▶ **What this task involves**
The line containing "The width and height of the screenshot is (1200, 1210)." and every line after it through the end of the records: return those exactly, and nothing more.

▶ **Stored data**

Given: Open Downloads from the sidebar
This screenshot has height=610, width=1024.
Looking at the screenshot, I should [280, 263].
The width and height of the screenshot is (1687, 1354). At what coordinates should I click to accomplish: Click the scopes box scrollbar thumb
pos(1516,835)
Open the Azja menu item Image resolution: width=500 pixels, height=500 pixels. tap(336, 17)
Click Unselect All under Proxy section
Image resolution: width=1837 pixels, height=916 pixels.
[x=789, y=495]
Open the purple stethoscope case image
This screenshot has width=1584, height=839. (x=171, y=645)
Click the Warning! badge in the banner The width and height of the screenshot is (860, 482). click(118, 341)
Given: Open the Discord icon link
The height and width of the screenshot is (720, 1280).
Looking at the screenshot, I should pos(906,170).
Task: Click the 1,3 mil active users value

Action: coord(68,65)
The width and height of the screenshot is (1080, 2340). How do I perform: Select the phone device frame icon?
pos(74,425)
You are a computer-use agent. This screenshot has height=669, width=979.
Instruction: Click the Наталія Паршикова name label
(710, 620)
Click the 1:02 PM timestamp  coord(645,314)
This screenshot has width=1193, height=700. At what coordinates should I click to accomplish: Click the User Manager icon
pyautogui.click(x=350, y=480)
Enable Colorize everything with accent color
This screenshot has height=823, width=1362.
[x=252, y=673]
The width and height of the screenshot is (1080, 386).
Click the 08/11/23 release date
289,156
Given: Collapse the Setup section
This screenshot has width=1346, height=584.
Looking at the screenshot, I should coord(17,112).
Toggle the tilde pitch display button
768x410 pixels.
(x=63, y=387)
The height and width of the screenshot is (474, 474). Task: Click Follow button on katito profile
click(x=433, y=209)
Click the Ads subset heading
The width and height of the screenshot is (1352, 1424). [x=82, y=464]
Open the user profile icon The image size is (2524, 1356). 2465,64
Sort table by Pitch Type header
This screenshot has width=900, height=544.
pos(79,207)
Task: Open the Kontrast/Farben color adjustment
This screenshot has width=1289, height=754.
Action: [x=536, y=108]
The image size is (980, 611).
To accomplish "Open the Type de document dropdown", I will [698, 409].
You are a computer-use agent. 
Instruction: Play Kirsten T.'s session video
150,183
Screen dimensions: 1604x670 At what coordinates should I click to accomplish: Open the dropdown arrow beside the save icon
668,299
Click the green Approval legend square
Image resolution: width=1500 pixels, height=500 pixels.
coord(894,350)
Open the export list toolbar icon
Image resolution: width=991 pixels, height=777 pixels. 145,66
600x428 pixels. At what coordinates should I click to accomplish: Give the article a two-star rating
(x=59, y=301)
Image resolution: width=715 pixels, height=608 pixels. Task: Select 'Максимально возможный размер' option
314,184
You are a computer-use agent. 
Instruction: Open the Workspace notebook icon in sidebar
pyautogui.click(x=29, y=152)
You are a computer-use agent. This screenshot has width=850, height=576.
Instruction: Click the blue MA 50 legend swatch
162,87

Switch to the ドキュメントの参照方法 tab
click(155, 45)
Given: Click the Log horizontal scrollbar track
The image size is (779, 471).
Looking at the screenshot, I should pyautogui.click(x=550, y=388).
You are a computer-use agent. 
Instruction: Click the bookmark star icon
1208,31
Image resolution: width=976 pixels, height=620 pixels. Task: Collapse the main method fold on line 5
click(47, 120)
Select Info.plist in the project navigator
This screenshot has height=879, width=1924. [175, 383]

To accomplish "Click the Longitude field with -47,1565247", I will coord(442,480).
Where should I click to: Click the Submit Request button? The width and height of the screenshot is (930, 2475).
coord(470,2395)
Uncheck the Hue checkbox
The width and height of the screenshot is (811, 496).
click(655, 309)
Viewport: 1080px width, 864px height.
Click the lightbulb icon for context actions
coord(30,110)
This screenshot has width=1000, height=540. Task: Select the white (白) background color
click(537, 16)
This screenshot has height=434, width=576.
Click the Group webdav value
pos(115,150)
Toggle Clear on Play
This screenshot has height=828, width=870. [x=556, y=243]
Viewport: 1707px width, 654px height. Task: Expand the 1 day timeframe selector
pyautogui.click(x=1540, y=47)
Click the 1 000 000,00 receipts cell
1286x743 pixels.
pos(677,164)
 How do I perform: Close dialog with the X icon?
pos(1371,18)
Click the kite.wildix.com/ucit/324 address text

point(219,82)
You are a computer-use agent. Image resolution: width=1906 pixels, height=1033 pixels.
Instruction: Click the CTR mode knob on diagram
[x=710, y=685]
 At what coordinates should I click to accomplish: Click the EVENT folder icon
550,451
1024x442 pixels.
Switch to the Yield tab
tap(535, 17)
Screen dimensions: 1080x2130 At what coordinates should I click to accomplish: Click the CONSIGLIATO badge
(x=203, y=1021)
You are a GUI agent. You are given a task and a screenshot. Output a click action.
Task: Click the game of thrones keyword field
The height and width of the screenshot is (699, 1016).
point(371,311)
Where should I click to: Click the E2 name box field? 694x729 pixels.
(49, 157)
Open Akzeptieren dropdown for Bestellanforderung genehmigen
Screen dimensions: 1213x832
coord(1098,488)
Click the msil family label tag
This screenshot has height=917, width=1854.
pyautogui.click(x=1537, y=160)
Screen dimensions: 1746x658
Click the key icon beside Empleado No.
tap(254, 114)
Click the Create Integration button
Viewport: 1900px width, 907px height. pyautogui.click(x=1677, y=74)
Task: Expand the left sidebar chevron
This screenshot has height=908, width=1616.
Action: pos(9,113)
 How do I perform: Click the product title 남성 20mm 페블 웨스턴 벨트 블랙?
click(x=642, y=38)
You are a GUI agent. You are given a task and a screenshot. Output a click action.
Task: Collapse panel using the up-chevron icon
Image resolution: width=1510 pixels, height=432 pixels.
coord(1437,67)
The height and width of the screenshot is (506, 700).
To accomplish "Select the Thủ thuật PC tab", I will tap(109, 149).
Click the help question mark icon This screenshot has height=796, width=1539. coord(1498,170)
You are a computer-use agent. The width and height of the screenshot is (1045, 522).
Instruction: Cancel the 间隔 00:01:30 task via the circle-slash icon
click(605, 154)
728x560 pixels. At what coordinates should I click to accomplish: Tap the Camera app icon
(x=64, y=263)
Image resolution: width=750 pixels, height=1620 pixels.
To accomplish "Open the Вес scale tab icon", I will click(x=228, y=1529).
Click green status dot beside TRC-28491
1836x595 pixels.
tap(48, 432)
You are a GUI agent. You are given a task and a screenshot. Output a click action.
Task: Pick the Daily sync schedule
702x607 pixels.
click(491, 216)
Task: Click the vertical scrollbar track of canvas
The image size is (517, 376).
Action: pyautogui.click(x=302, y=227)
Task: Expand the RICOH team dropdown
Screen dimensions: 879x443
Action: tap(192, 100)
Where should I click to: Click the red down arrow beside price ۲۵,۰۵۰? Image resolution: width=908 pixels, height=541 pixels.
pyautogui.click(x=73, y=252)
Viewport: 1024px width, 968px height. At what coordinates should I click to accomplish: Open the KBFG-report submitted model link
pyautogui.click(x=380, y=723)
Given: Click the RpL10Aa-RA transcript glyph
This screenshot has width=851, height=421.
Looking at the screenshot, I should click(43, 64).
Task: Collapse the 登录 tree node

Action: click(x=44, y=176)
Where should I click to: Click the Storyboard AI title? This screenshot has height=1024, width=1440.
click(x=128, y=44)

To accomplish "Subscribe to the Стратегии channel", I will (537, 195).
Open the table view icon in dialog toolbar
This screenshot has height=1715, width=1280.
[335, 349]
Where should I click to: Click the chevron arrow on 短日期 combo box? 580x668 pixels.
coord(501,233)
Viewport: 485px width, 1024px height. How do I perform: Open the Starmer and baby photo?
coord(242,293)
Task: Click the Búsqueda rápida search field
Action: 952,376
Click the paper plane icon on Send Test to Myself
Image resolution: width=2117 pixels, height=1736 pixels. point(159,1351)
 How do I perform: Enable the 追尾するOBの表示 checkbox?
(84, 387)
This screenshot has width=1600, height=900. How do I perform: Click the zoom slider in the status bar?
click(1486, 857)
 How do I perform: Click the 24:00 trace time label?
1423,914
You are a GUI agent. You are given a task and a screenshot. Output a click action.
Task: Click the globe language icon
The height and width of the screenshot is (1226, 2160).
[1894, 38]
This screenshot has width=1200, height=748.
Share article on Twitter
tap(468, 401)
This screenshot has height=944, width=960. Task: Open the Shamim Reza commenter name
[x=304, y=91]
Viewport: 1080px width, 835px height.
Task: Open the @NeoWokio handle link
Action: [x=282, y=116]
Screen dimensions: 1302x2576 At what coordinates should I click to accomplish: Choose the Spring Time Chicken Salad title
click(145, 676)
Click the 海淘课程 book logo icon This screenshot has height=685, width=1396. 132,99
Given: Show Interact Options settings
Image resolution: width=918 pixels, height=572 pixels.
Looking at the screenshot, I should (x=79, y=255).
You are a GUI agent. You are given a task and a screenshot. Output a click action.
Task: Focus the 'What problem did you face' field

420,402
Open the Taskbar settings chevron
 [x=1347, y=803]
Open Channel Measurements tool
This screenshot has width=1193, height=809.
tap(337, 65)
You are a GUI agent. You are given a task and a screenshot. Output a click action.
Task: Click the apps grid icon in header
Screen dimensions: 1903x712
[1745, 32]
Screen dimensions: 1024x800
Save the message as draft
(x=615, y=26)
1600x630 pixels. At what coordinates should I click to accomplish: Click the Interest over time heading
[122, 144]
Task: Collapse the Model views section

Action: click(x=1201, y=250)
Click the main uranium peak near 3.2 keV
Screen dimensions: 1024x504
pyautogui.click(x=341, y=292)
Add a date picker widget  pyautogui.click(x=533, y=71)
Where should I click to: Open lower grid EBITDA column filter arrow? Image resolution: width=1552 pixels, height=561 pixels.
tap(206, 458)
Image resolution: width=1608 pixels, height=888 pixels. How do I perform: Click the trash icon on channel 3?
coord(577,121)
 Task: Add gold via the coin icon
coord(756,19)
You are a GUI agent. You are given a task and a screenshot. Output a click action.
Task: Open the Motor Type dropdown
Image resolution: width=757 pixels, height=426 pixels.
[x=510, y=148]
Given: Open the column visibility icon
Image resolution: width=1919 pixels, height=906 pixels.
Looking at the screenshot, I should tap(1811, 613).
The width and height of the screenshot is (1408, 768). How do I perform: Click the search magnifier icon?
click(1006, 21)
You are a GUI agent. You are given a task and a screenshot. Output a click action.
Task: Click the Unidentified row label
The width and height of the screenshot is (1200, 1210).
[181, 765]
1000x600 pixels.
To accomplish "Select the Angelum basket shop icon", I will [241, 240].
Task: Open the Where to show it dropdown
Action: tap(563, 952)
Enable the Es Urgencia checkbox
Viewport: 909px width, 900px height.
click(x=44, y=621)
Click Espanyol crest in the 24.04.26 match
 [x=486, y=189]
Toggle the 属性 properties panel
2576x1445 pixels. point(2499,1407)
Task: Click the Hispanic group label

▶ **Output below**
The width and height of the screenshot is (1200, 1210).
[181, 765]
1000x600 pixels.
To accomplish "Select the Angelum basket shop icon", I will [241, 240].
Task: Open the Where to show it dropdown
Action: tap(563, 952)
Enable the Es Urgencia checkbox
Viewport: 909px width, 900px height.
click(x=44, y=621)
Click Espanyol crest in the 24.04.26 match
 [x=486, y=189]
Toggle the 属性 properties panel
2576x1445 pixels. point(2499,1407)
Task: Click the Hispanic group label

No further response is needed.